Além de apresentar mais um pedido de impeachment contra o ministro Alexandre de Moraes, a senadora brasiliense Damares Alves, do Republicanos, propôs, nesta quarta-feira, 2, uma obstrução total no Senado.
“Não vamos votar nenhuma emenda constitucional ou projeto de lei até que o ministro Alexandre de Moraes renuncie ou sofra impeachment, pois as denúncias sobre redação do contrato de R$ 131 milhões com a mulher dele e a blindagem institucional são inadmissíveis”, sugeriu Damares.
No pedido de impeachment, Damares pede também que o Senado convoque, para depoimento, tanto Moraes quanto o banqueiro Daniel Vorcaro, o procurador-geral Paulo Gonet e a advogada Viviane Barci de Moraes.
Na petição, a senadora argumenta que ninguém está acima da lei e acusa o ministro de atuar nos bastidores para “advogar interesses privados”.

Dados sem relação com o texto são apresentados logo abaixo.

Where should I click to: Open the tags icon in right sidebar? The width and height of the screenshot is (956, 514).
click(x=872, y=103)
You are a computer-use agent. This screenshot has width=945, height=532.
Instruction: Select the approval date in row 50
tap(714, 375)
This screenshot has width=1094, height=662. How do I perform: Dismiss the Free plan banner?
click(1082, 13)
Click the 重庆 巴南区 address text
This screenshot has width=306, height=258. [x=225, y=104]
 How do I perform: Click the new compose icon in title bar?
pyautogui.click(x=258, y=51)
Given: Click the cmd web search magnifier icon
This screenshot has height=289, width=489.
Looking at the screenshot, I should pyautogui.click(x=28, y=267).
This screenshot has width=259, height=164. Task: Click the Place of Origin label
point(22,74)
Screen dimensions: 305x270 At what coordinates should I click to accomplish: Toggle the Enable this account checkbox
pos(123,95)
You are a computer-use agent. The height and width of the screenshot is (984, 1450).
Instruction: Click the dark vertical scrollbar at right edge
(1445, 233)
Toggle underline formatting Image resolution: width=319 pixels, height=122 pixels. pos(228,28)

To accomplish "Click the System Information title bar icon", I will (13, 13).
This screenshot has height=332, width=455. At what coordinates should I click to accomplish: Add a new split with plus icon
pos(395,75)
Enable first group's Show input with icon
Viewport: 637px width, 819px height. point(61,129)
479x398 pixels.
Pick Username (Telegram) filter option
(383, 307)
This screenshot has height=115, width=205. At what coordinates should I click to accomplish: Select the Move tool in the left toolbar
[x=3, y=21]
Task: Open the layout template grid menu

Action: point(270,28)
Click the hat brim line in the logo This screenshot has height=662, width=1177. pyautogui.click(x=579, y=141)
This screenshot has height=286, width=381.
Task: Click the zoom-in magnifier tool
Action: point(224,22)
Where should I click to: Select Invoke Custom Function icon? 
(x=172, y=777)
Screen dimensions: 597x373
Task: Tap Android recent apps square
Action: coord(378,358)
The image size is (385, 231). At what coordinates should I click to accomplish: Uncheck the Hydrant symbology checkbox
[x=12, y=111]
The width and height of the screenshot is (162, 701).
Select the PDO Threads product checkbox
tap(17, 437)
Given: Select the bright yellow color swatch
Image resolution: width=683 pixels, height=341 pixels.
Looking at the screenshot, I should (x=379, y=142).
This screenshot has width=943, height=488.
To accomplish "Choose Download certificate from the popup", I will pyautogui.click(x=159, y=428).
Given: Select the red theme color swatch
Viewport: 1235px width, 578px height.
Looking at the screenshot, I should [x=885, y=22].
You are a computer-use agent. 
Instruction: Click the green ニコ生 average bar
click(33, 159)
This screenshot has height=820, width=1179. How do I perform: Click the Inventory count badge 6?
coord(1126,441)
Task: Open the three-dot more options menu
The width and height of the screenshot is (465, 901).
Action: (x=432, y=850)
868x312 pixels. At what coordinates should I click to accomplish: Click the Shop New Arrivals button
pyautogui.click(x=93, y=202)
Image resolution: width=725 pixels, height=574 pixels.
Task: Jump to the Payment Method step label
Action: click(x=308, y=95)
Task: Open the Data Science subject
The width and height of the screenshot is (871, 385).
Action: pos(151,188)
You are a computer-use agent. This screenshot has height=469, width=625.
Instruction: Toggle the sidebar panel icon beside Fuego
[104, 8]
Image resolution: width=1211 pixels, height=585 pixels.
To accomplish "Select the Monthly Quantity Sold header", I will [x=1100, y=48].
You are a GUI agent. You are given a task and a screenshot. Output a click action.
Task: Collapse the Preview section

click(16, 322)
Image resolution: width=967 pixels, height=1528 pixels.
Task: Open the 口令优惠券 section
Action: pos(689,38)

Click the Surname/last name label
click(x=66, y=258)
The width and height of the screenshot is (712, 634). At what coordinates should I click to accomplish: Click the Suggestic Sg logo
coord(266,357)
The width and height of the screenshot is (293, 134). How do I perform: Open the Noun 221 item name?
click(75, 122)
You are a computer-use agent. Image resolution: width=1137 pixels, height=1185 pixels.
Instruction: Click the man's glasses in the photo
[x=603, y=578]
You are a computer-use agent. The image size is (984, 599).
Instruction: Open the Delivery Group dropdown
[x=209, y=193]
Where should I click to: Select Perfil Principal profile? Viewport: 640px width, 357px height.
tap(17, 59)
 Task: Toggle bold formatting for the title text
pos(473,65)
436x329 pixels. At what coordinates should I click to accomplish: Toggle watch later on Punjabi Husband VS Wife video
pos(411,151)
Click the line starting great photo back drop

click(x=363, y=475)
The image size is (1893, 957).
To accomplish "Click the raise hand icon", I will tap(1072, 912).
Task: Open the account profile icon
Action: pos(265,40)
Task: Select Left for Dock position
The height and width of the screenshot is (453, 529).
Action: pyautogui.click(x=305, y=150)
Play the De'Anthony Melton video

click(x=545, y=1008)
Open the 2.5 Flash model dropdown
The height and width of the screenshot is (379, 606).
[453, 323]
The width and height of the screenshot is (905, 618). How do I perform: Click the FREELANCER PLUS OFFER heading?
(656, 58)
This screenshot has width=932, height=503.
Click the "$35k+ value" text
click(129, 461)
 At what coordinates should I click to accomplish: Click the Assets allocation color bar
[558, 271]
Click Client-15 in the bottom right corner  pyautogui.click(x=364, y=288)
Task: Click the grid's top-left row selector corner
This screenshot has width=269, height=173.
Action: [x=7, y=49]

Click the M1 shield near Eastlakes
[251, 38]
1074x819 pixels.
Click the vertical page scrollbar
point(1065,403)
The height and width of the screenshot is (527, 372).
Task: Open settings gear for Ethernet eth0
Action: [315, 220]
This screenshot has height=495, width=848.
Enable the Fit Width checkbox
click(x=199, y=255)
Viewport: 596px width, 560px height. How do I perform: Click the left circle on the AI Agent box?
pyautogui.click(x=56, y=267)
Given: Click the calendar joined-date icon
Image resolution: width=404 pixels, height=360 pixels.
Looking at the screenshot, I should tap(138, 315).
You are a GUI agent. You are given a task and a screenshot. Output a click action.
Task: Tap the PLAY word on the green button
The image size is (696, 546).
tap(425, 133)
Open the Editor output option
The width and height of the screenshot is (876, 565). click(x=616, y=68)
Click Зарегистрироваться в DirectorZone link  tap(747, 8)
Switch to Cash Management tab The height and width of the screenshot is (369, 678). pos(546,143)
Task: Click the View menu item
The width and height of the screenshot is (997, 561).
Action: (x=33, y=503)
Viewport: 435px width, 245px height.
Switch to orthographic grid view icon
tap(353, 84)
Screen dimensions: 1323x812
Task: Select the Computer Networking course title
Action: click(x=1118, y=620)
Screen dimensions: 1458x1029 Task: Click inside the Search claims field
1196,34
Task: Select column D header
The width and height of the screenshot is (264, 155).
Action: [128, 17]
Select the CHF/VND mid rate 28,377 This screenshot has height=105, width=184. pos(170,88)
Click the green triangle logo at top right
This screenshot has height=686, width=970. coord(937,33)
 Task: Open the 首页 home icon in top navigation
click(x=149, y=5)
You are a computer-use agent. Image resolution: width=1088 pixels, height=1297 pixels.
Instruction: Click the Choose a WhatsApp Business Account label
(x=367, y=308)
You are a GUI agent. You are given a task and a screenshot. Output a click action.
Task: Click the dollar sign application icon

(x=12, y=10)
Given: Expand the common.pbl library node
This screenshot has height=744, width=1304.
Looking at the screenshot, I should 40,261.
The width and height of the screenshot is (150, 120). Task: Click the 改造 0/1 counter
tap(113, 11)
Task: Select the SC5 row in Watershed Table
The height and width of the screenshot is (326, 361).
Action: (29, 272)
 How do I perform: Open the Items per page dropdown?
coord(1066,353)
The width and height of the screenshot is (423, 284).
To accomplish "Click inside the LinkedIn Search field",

Em tempo: como o Congresso entra em recesso branco por um mês após as sessões desta quinta-feira, 3, é até possível que alguém acredite que a greve agora proposta esteja dando certo.
Apoios imediatos
Para se ter ideia do clima no Senado, assim que Damares apresentou o novo pedido de impeachment, mais três senadores — Esperidião Amin, a ex-ministra Tereza Cristina e Plínio Valério — também o assinaram.
Em 20 minutos, os apoios já estavam em 14, incluindo Mara Gabrilli, que votava com o governo Lula.